Solaris has its own libc and compared for example to
GNU libc (utilized by Linux), threaded programs could exhibit
different behaviour as regards to scheduling.

The following utilizes a simple test program drd/tests/atomic_var
which creates two threads and these threads read/write a global
variable without any synchronization.

On Linux typical scheduling is (on a machine with one CPU):
1. Main thread running
2. Main thread calling pthread_create(t1) [thread t1 created]
3. Main thread calling pthread_create(t2) [thread t2 created]
4. Main thread calling pthread_join()
5. Thread t1 running and exiting
6. Thread t2 running and exiting
7. Main thread joining t1 and t2

While on Solaris I observe in this case:
1. Main thread running
2. Main thread calling pthread_create(t1) [thread t1 created]
3. Thread t1 running and exiting
4. Main thread calling pthread_create(t2) [thread t2 created]
5. Thread t2 running and exiting
6. Main thread calling pthread_join()
7. Main thread joining t1 and t2

Because threads t1 and t2 (in this example) run serially
(but there is no synchronization between them!) they also get
the same stack; that is stack from thread t1 is reused for thread t2.
That is not the case on Linux because threads got two different stacks.
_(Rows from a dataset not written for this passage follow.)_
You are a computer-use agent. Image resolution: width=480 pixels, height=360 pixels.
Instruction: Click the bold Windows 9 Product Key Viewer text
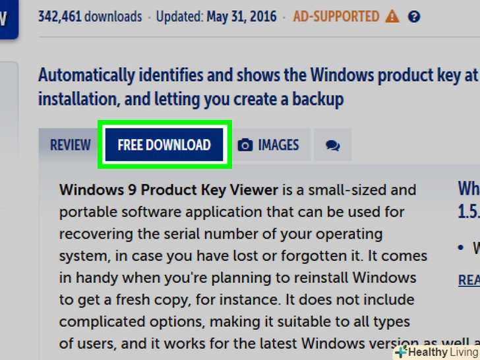click(169, 190)
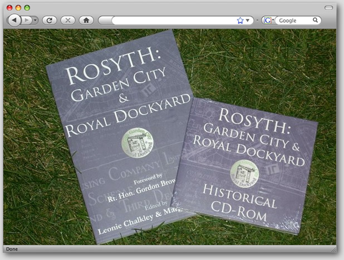This screenshot has height=260, width=344.
Task: Click inside the URL address bar
Action: [173, 20]
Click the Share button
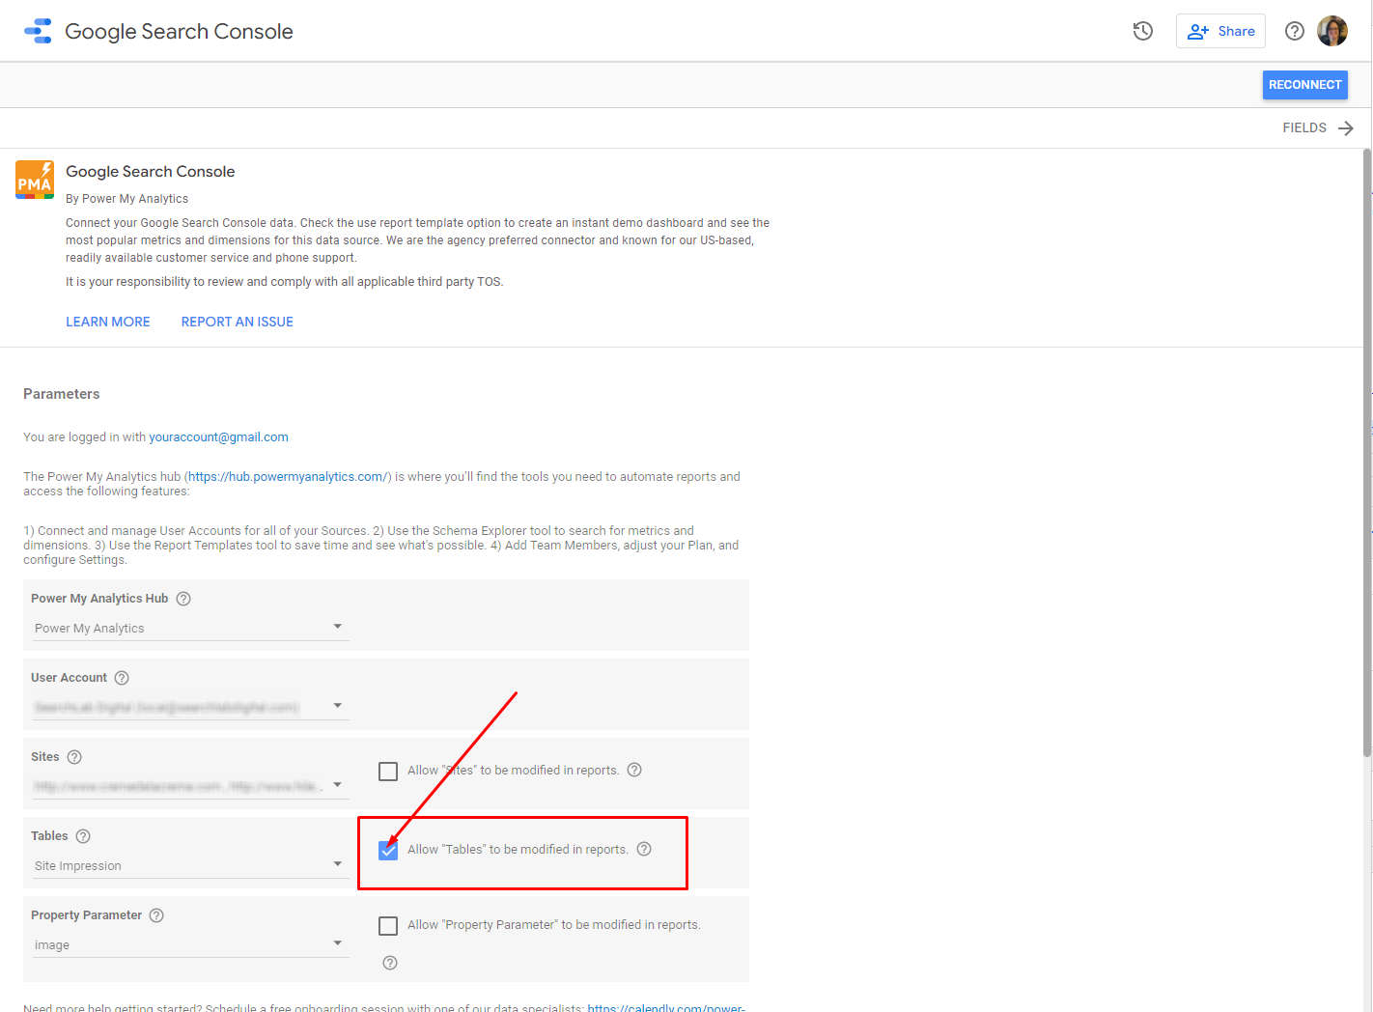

And Helgrind for some unknown reason reports all stack variables
as falsely accessed with race.
One such false report:
==4432== Possible data race during read of size 8 at 0x7FFC5FF70 by thread
#3
==4432== Locks held: none
==4432==    at 0x7FFF5C9BE: mythread_wrapper (hg_intercepts.c:367)
==4432==    by 0x7FFECFC5F: _thrp_setup (in /lib/amd64/libc.so.1)
==4432==    by 0x7FFECFF3F: ??? (in /lib/amd64/libc.so.1)
==4432==
==4432== This conflicts with a previous write of size 8 by thread #2
==4432== Locks held: none
==4432==    at 0x7FFEB6C50: set_cancel_pending_flag (in
/lib/amd64/libc.so.1)
==4432==  Address 0x7ffc5ff70 is on thread #3's stack
==4432==  in frame #0, created by mythread_wrapper (hg_intercepts.c:342)
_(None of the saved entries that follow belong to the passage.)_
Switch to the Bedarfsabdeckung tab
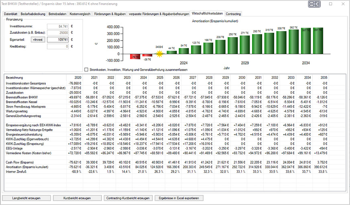[x=33, y=14]
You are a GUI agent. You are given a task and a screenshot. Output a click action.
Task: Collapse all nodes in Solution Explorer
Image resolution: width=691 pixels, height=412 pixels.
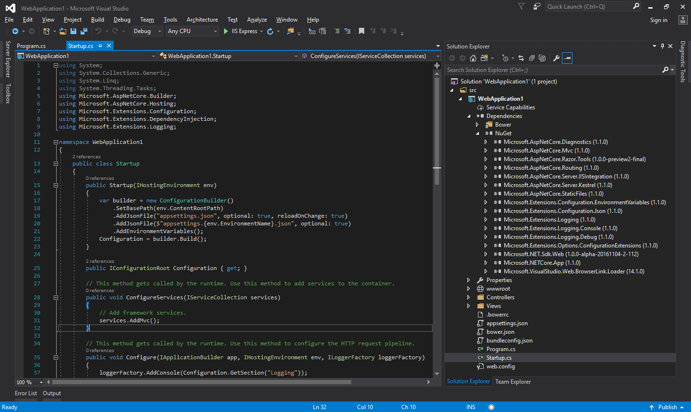pyautogui.click(x=532, y=58)

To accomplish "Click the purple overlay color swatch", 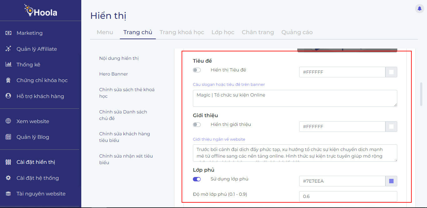I will point(391,181).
After having enabled tracing in hg_main.c, I can confirm that
address 0x7ffc5ff70 first belonged to thread #2 and when it exited
the same stack got assigned to thread #3:
evh__pre_thread_ll_create(p=1, c=2)    [Thread #2 is created]
evh__new_mem_stack(0x7FFC5FF70, 8)
evh__die_mem(0x7FFA62000, 2088960)   [stack killed]
evh__pre_thread_ll_exit(thr=2)
evh__pre_thread_ll_create(p=1, c=2)     [this is actually Thread #3]
evh__new_mem_stack(0x7FFC5FF70, 8)
evh__die_mem(0x7FFA62000, 2088960)   [stack killed]
evh__pre_thread_ll_exit(thr=2)

I observed how Helgrind handles malloc/free and it seems to me
that ultimately the same shadow_mem_make_NoAccess_NoFX()
is called, as for the thread stack.
I also read "avoid memory recycling" paragraph in [2]. But
it is unclear to me if that applies also to thread stacks.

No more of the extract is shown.